Source data –
◆ ◆ ◆

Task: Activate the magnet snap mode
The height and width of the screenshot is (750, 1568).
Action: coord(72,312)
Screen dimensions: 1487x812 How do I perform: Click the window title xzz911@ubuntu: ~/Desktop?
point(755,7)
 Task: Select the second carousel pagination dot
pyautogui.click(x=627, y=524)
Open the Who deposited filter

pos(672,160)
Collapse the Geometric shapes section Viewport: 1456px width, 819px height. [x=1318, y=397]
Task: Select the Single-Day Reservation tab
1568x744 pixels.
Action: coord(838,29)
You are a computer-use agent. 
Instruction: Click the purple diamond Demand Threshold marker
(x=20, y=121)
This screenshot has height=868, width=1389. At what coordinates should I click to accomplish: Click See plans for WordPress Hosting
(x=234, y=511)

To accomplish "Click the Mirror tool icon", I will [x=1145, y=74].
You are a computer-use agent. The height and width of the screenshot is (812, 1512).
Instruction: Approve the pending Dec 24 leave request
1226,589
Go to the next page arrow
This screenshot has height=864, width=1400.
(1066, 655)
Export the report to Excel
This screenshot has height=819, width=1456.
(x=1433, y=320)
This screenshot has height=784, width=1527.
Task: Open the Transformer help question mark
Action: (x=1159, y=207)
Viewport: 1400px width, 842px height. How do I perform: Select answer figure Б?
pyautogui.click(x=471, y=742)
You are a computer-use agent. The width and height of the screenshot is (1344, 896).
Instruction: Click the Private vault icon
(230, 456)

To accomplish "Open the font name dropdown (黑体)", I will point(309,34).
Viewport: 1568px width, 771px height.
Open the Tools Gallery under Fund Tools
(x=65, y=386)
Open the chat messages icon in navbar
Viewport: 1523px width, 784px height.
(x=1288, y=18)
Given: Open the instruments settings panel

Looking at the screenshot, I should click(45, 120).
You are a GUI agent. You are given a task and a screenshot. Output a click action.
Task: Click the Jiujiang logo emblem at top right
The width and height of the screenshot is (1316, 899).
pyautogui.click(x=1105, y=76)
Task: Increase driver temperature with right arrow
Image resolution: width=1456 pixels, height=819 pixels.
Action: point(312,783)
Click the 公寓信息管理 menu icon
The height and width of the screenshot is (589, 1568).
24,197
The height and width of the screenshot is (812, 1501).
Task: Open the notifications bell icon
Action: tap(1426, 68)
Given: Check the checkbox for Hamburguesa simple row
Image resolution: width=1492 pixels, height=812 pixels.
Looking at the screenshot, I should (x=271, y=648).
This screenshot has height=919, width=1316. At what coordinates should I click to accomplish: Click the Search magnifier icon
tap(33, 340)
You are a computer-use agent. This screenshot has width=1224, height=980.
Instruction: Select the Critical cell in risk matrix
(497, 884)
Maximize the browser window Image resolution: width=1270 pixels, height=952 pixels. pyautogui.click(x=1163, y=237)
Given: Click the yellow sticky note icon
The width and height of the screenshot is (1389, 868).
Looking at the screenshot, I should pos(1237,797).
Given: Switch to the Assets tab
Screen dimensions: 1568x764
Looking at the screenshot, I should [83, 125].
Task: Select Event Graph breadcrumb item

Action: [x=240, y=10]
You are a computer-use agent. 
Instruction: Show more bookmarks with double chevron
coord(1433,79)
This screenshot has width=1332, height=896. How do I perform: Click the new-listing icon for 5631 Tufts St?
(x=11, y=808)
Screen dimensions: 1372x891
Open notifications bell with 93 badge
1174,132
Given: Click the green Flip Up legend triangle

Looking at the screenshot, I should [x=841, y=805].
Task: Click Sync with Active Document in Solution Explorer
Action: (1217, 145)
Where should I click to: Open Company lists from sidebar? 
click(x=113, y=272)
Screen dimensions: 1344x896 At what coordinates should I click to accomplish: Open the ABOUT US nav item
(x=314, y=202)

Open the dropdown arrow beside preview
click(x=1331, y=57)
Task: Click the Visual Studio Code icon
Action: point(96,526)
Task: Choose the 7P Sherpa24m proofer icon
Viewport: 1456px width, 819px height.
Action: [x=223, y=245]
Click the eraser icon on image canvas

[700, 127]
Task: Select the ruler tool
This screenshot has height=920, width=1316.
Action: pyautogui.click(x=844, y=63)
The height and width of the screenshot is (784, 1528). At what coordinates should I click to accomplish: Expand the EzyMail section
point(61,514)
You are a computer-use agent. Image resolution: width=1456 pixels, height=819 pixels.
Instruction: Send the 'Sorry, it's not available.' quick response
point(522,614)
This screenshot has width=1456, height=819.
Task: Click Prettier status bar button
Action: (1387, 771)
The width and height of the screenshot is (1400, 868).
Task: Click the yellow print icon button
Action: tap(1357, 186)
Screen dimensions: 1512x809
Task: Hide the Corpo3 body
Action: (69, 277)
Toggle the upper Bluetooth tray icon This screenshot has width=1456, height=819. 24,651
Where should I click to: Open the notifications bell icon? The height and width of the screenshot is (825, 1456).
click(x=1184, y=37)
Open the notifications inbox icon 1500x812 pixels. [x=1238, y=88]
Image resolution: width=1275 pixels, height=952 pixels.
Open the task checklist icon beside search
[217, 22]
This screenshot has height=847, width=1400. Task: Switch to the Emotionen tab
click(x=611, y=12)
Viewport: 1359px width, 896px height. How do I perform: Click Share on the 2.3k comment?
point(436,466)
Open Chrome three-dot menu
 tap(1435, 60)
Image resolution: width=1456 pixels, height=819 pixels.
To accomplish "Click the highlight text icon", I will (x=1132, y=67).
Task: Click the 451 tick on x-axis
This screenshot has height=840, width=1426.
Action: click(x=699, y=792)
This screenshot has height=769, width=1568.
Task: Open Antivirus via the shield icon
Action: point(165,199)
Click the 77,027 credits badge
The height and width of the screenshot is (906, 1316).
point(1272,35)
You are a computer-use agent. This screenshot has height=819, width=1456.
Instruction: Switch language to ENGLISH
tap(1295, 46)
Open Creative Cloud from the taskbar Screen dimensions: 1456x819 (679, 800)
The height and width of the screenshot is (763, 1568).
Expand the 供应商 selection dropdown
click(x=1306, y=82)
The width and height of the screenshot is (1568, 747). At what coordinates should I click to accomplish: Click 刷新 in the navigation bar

◆ ◆ ◆

Work request – Please set down each entry again, word for word.

Exercise result –
Task: Activate the magnet snap mode
The height and width of the screenshot is (750, 1568).
Action: coord(72,312)
Screen dimensions: 1487x812 How do I perform: Click the window title xzz911@ubuntu: ~/Desktop?
point(755,7)
 Task: Select the second carousel pagination dot
pyautogui.click(x=627, y=524)
Open the Who deposited filter

pos(672,160)
Collapse the Geometric shapes section Viewport: 1456px width, 819px height. [x=1318, y=397]
Task: Select the Single-Day Reservation tab
1568x744 pixels.
Action: coord(838,29)
You are a computer-use agent. 
Instruction: Click the purple diamond Demand Threshold marker
(x=20, y=121)
This screenshot has height=868, width=1389. At what coordinates should I click to accomplish: Click See plans for WordPress Hosting
(x=234, y=511)

To accomplish "Click the Mirror tool icon", I will [x=1145, y=74].
You are a computer-use agent. The height and width of the screenshot is (812, 1512).
Instruction: Approve the pending Dec 24 leave request
1226,589
Go to the next page arrow
This screenshot has height=864, width=1400.
(1066, 655)
Export the report to Excel
This screenshot has height=819, width=1456.
(x=1433, y=320)
This screenshot has height=784, width=1527.
Task: Open the Transformer help question mark
Action: (x=1159, y=207)
Viewport: 1400px width, 842px height. How do I perform: Select answer figure Б?
pyautogui.click(x=471, y=742)
You are a computer-use agent. The width and height of the screenshot is (1344, 896).
Instruction: Click the Private vault icon
(230, 456)

To accomplish "Open the font name dropdown (黑体)", I will point(309,34).
Viewport: 1568px width, 771px height.
Open the Tools Gallery under Fund Tools
(x=65, y=386)
Open the chat messages icon in navbar
Viewport: 1523px width, 784px height.
(x=1288, y=18)
Given: Open the instruments settings panel

Looking at the screenshot, I should click(45, 120).
You are a GUI agent. You are given a task and a screenshot. Output a click action.
Task: Click the Jiujiang logo emblem at top right
The width and height of the screenshot is (1316, 899).
pyautogui.click(x=1105, y=76)
Task: Increase driver temperature with right arrow
Image resolution: width=1456 pixels, height=819 pixels.
Action: point(312,783)
Click the 公寓信息管理 menu icon
The height and width of the screenshot is (589, 1568).
24,197
The height and width of the screenshot is (812, 1501).
Task: Open the notifications bell icon
Action: tap(1426, 68)
Given: Check the checkbox for Hamburguesa simple row
Image resolution: width=1492 pixels, height=812 pixels.
Looking at the screenshot, I should (x=271, y=648).
This screenshot has height=919, width=1316. At what coordinates should I click to accomplish: Click the Search magnifier icon
tap(33, 340)
You are a computer-use agent. This screenshot has width=1224, height=980.
Instruction: Select the Critical cell in risk matrix
(497, 884)
Maximize the browser window Image resolution: width=1270 pixels, height=952 pixels. pyautogui.click(x=1163, y=237)
Given: Click the yellow sticky note icon
The width and height of the screenshot is (1389, 868).
Looking at the screenshot, I should pos(1237,797).
Given: Switch to the Assets tab
Screen dimensions: 1568x764
Looking at the screenshot, I should [83, 125].
Task: Select Event Graph breadcrumb item

Action: [x=240, y=10]
You are a computer-use agent. 
Instruction: Show more bookmarks with double chevron
coord(1433,79)
This screenshot has width=1332, height=896. How do I perform: Click the new-listing icon for 5631 Tufts St?
(x=11, y=808)
Screen dimensions: 1372x891
Open notifications bell with 93 badge
1174,132
Given: Click the green Flip Up legend triangle

Looking at the screenshot, I should [x=841, y=805].
Task: Click Sync with Active Document in Solution Explorer
Action: (1217, 145)
Where should I click to: Open Company lists from sidebar? 
click(x=113, y=272)
Screen dimensions: 1344x896 At what coordinates should I click to accomplish: Open the ABOUT US nav item
(x=314, y=202)

Open the dropdown arrow beside preview
click(x=1331, y=57)
Task: Click the Visual Studio Code icon
Action: point(96,526)
Task: Choose the 7P Sherpa24m proofer icon
Viewport: 1456px width, 819px height.
Action: [x=223, y=245]
Click the eraser icon on image canvas

[700, 127]
Task: Select the ruler tool
This screenshot has height=920, width=1316.
Action: pyautogui.click(x=844, y=63)
The height and width of the screenshot is (784, 1528). At what coordinates should I click to accomplish: Expand the EzyMail section
point(61,514)
You are a computer-use agent. Image resolution: width=1456 pixels, height=819 pixels.
Instruction: Send the 'Sorry, it's not available.' quick response
point(522,614)
This screenshot has width=1456, height=819.
Task: Click Prettier status bar button
Action: (1387, 771)
The width and height of the screenshot is (1400, 868).
Task: Click the yellow print icon button
Action: tap(1357, 186)
Screen dimensions: 1512x809
Task: Hide the Corpo3 body
Action: (69, 277)
Toggle the upper Bluetooth tray icon This screenshot has width=1456, height=819. 24,651
Where should I click to: Open the notifications bell icon? The height and width of the screenshot is (825, 1456).
click(x=1184, y=37)
Open the notifications inbox icon 1500x812 pixels. [x=1238, y=88]
Image resolution: width=1275 pixels, height=952 pixels.
Open the task checklist icon beside search
[217, 22]
This screenshot has height=847, width=1400. Task: Switch to the Emotionen tab
click(x=611, y=12)
Viewport: 1359px width, 896px height. How do I perform: Click Share on the 2.3k comment?
point(436,466)
Open Chrome three-dot menu
 tap(1435, 60)
Image resolution: width=1456 pixels, height=819 pixels.
To accomplish "Click the highlight text icon", I will (x=1132, y=67).
Task: Click the 451 tick on x-axis
This screenshot has height=840, width=1426.
Action: click(x=699, y=792)
This screenshot has height=769, width=1568.
Task: Open Antivirus via the shield icon
Action: point(165,199)
Click the 77,027 credits badge
The height and width of the screenshot is (906, 1316).
point(1272,35)
You are a computer-use agent. This screenshot has height=819, width=1456.
Instruction: Switch language to ENGLISH
tap(1295, 46)
Open Creative Cloud from the taskbar Screen dimensions: 1456x819 (679, 800)
The height and width of the screenshot is (763, 1568).
Expand the 供应商 selection dropdown
click(x=1306, y=82)
The width and height of the screenshot is (1568, 747). At what coordinates should I click to accomplish: Click 刷新 in the navigation bar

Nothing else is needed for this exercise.